22.        At 4.12 the panel said that it was “concerned at [the Applicant’s] decision to go unlawfully at large”.’ Again, the jury’s verdict does not affect this aspect of the case and the panel were perfectly entitled to take it into account as it might be said to demonstrate an irresponsible attitude by a prisoner on parole.

 

23.        I am concerned however at the observations made by the panel at para 4.11. 4.11 reads as follows: “When considering [the Applicant’s] consequential thinking the panel was also concerned that he had been unable to find alternatives to using the knife to stab [the victim]. He could have run away from the pub. He could have run away when [the victim] fell to the floor. Having decided to pick up the knife, he could have thrown it away, he could have run away”. The panel considered that there were other options available to the Applicant at the time which he was unable to call upon in the heat of the moment and which he was unable to identify in his evidence to the panel.

 

24.        It is difficult, if not impossible, to reconcile that finding with the verdict of the jury who were not satisfied that the amount of force used was unreasonable. If the jury had concluded that it was reasonable in all the circumstances for the Applicant to have run away and avoid the confrontation or to have thrown away the knife, then it would have been extremely unlikely that it could have reached its verdict of not guilty. While I well understand why the panel took the view that they did, I have concluded that they should not have taken the contents of 4.11 into account in the way that they did.

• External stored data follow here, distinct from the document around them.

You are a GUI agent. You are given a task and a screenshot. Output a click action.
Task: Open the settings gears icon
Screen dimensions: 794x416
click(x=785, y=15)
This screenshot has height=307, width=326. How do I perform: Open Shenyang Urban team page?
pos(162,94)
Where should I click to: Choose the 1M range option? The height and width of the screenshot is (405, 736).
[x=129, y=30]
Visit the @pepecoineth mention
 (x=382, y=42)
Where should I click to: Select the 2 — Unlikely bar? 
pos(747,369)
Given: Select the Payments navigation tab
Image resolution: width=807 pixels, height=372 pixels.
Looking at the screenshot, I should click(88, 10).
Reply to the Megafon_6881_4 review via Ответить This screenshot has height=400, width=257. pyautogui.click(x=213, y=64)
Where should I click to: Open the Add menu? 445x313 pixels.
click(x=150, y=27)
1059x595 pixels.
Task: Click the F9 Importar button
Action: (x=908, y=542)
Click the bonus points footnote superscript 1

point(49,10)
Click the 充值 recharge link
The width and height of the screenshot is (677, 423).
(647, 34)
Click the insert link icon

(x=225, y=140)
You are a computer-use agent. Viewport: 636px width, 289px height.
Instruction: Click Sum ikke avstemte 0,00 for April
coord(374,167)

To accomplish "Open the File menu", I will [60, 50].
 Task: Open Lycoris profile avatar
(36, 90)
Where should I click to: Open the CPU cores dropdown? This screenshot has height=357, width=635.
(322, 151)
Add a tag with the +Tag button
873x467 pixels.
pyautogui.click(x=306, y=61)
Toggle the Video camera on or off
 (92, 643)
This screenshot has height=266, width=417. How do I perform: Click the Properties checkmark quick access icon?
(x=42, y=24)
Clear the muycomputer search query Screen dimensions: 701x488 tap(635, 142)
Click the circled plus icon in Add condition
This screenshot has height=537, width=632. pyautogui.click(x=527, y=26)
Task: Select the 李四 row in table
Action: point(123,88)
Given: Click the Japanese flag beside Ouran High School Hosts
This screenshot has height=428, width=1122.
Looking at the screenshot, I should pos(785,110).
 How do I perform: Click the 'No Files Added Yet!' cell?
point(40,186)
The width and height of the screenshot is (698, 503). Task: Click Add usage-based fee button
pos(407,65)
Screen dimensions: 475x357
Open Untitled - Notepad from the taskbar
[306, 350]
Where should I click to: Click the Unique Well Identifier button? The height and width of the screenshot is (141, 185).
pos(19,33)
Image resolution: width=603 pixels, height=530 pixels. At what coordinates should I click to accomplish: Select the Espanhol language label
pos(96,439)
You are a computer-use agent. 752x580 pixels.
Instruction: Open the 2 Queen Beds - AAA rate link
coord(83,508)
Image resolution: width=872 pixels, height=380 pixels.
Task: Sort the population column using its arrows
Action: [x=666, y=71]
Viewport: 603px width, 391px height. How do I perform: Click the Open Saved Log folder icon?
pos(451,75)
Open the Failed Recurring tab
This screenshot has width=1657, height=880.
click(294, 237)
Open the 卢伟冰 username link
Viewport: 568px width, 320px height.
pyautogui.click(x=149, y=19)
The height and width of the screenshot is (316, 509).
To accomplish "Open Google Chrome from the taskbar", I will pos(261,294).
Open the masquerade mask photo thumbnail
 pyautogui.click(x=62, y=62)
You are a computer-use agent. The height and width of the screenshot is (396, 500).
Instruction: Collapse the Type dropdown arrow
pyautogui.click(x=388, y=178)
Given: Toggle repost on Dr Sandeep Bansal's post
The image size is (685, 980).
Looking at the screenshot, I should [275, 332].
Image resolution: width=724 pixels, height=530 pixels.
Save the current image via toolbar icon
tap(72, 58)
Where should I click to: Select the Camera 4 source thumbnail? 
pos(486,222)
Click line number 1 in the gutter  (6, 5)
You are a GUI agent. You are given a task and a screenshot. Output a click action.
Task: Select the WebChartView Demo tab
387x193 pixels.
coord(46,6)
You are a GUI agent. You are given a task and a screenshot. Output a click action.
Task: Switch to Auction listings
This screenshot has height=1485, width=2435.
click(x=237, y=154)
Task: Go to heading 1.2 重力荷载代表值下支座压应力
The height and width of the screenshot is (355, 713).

It should also be remembered that the jury would have had much more information including CCTV on which to make their decision. The panel only had the prosecution opening, the defence case statement and the Applicant’s evidence which may well not have accurately reflected how the evidence came out.

 

25.        I have also considered whether the decision of the panel would have been the same even if they had not taken the contents of para 4.11 into account. If I was convinced that would have been the case, I would have dismissed the application. However, because what happened on that night was important in the consideration of future risk, I cannot be sure that the decision would have been the same. If the facts of the stabbing had been excluded and the error was capable of being material to the ultimate decision of the panel.

Decision

 

26.        Accordingly, I find that there was procedural unfairness and an error of law in the decision making of the panel. I therefore direct that the matter is reconsidered.